Information supplied
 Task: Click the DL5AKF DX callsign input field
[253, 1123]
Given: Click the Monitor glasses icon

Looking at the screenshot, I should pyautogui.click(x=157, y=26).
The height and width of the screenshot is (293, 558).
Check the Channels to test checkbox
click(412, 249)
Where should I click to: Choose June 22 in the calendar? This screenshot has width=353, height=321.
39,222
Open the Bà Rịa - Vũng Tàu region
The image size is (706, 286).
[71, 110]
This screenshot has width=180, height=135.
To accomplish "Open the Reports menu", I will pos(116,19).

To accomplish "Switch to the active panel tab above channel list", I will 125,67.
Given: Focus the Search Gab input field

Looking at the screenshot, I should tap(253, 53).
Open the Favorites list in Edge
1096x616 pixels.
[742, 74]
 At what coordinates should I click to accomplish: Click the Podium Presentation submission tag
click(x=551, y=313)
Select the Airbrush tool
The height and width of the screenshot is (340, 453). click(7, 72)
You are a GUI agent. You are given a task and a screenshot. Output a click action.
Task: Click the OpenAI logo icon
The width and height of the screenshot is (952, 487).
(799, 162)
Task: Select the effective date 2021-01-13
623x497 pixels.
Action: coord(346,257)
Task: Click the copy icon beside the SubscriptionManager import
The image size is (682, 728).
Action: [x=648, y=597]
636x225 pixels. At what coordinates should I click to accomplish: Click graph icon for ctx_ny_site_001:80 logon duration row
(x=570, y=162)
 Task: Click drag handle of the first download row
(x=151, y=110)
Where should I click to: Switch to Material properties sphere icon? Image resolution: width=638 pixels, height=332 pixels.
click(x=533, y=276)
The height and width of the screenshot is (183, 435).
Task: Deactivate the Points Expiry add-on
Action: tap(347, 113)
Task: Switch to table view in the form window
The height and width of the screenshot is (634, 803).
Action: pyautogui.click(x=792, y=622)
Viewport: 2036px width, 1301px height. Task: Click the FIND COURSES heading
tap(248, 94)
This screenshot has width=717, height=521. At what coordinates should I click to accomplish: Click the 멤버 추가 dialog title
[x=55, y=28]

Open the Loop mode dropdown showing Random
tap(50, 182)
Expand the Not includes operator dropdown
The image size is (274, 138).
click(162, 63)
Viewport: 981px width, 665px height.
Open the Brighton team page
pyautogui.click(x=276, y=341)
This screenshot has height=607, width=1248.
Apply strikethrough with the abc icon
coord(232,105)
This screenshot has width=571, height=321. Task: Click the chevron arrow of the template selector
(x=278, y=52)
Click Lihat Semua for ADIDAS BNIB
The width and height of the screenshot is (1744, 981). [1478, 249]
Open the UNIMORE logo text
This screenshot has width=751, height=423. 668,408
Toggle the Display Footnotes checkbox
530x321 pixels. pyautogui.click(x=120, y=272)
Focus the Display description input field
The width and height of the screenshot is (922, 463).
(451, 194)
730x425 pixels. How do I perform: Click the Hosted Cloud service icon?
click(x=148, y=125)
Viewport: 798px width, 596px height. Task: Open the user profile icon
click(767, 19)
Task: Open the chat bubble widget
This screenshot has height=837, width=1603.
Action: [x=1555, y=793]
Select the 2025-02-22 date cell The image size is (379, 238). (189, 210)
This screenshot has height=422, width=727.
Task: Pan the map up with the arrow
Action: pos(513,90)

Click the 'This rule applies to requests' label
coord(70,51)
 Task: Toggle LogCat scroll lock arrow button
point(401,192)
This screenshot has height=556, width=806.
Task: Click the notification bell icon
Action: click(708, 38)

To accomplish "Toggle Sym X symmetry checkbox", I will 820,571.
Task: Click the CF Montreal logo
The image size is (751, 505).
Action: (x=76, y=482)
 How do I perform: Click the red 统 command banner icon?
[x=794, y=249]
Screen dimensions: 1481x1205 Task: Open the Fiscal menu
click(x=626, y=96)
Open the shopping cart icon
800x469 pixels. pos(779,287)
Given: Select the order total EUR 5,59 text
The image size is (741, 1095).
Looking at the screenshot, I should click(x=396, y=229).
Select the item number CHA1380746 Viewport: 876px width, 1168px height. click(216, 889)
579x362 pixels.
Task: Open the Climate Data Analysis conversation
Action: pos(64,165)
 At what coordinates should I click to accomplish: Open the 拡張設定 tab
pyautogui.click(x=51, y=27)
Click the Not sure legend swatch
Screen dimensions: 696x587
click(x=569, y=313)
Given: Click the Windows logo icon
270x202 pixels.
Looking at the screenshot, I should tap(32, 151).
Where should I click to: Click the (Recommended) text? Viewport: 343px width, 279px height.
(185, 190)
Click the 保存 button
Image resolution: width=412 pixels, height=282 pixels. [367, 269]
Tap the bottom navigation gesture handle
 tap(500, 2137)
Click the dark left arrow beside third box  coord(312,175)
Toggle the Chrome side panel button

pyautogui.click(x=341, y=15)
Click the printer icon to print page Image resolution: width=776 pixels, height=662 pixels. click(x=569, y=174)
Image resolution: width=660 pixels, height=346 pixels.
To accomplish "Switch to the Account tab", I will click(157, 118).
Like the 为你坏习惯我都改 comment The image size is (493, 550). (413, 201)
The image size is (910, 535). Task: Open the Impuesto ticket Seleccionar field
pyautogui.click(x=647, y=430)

Task directions
Type out the entries exactly as they appear above.

Response to the task
 Task: Click the DL5AKF DX callsign input field
[253, 1123]
Given: Click the Monitor glasses icon

Looking at the screenshot, I should pyautogui.click(x=157, y=26).
The height and width of the screenshot is (293, 558).
Check the Channels to test checkbox
click(412, 249)
Where should I click to: Choose June 22 in the calendar? This screenshot has width=353, height=321.
39,222
Open the Bà Rịa - Vũng Tàu region
The image size is (706, 286).
[71, 110]
This screenshot has width=180, height=135.
To accomplish "Open the Reports menu", I will pos(116,19).

To accomplish "Switch to the active panel tab above channel list", I will 125,67.
Given: Focus the Search Gab input field

Looking at the screenshot, I should tap(253, 53).
Open the Favorites list in Edge
1096x616 pixels.
[742, 74]
 At what coordinates should I click to accomplish: Click the Podium Presentation submission tag
click(x=551, y=313)
Select the Airbrush tool
The height and width of the screenshot is (340, 453). click(7, 72)
You are a GUI agent. You are given a task and a screenshot. Output a click action.
Task: Click the OpenAI logo icon
The width and height of the screenshot is (952, 487).
(799, 162)
Task: Select the effective date 2021-01-13
623x497 pixels.
Action: coord(346,257)
Task: Click the copy icon beside the SubscriptionManager import
The image size is (682, 728).
Action: [x=648, y=597]
636x225 pixels. At what coordinates should I click to accomplish: Click graph icon for ctx_ny_site_001:80 logon duration row
(x=570, y=162)
 Task: Click drag handle of the first download row
(x=151, y=110)
Where should I click to: Switch to Material properties sphere icon? Image resolution: width=638 pixels, height=332 pixels.
click(x=533, y=276)
The height and width of the screenshot is (183, 435).
Task: Deactivate the Points Expiry add-on
Action: tap(347, 113)
Task: Switch to table view in the form window
The height and width of the screenshot is (634, 803).
Action: pyautogui.click(x=792, y=622)
Viewport: 2036px width, 1301px height. Task: Click the FIND COURSES heading
tap(248, 94)
This screenshot has width=717, height=521. At what coordinates should I click to accomplish: Click the 멤버 추가 dialog title
[x=55, y=28]

Open the Loop mode dropdown showing Random
tap(50, 182)
Expand the Not includes operator dropdown
The image size is (274, 138).
click(162, 63)
Viewport: 981px width, 665px height.
Open the Brighton team page
pyautogui.click(x=276, y=341)
This screenshot has height=607, width=1248.
Apply strikethrough with the abc icon
coord(232,105)
This screenshot has width=571, height=321. Task: Click the chevron arrow of the template selector
(x=278, y=52)
Click Lihat Semua for ADIDAS BNIB
The width and height of the screenshot is (1744, 981). [1478, 249]
Open the UNIMORE logo text
This screenshot has width=751, height=423. 668,408
Toggle the Display Footnotes checkbox
530x321 pixels. pyautogui.click(x=120, y=272)
Focus the Display description input field
The width and height of the screenshot is (922, 463).
(451, 194)
730x425 pixels. How do I perform: Click the Hosted Cloud service icon?
click(x=148, y=125)
Viewport: 798px width, 596px height. Task: Open the user profile icon
click(767, 19)
Task: Open the chat bubble widget
This screenshot has height=837, width=1603.
Action: [x=1555, y=793]
Select the 2025-02-22 date cell The image size is (379, 238). (189, 210)
This screenshot has height=422, width=727.
Task: Pan the map up with the arrow
Action: pos(513,90)

Click the 'This rule applies to requests' label
coord(70,51)
 Task: Toggle LogCat scroll lock arrow button
point(401,192)
This screenshot has height=556, width=806.
Task: Click the notification bell icon
Action: click(708, 38)

To accomplish "Toggle Sym X symmetry checkbox", I will 820,571.
Task: Click the CF Montreal logo
The image size is (751, 505).
Action: (x=76, y=482)
 How do I perform: Click the red 统 command banner icon?
[x=794, y=249]
Screen dimensions: 1481x1205 Task: Open the Fiscal menu
click(x=626, y=96)
Open the shopping cart icon
800x469 pixels. pos(779,287)
Given: Select the order total EUR 5,59 text
The image size is (741, 1095).
Looking at the screenshot, I should click(x=396, y=229).
Select the item number CHA1380746 Viewport: 876px width, 1168px height. click(216, 889)
579x362 pixels.
Task: Open the Climate Data Analysis conversation
Action: pos(64,165)
 At what coordinates should I click to accomplish: Open the 拡張設定 tab
pyautogui.click(x=51, y=27)
Click the Not sure legend swatch
Screen dimensions: 696x587
click(x=569, y=313)
Given: Click the Windows logo icon
270x202 pixels.
Looking at the screenshot, I should tap(32, 151).
Where should I click to: Click the (Recommended) text? Viewport: 343px width, 279px height.
(185, 190)
Click the 保存 button
Image resolution: width=412 pixels, height=282 pixels. [367, 269]
Tap the bottom navigation gesture handle
 tap(500, 2137)
Click the dark left arrow beside third box  coord(312,175)
Toggle the Chrome side panel button

pyautogui.click(x=341, y=15)
Click the printer icon to print page Image resolution: width=776 pixels, height=662 pixels. click(x=569, y=174)
Image resolution: width=660 pixels, height=346 pixels.
To accomplish "Switch to the Account tab", I will click(157, 118).
Like the 为你坏习惯我都改 comment The image size is (493, 550). (413, 201)
The image size is (910, 535). Task: Open the Impuesto ticket Seleccionar field
pyautogui.click(x=647, y=430)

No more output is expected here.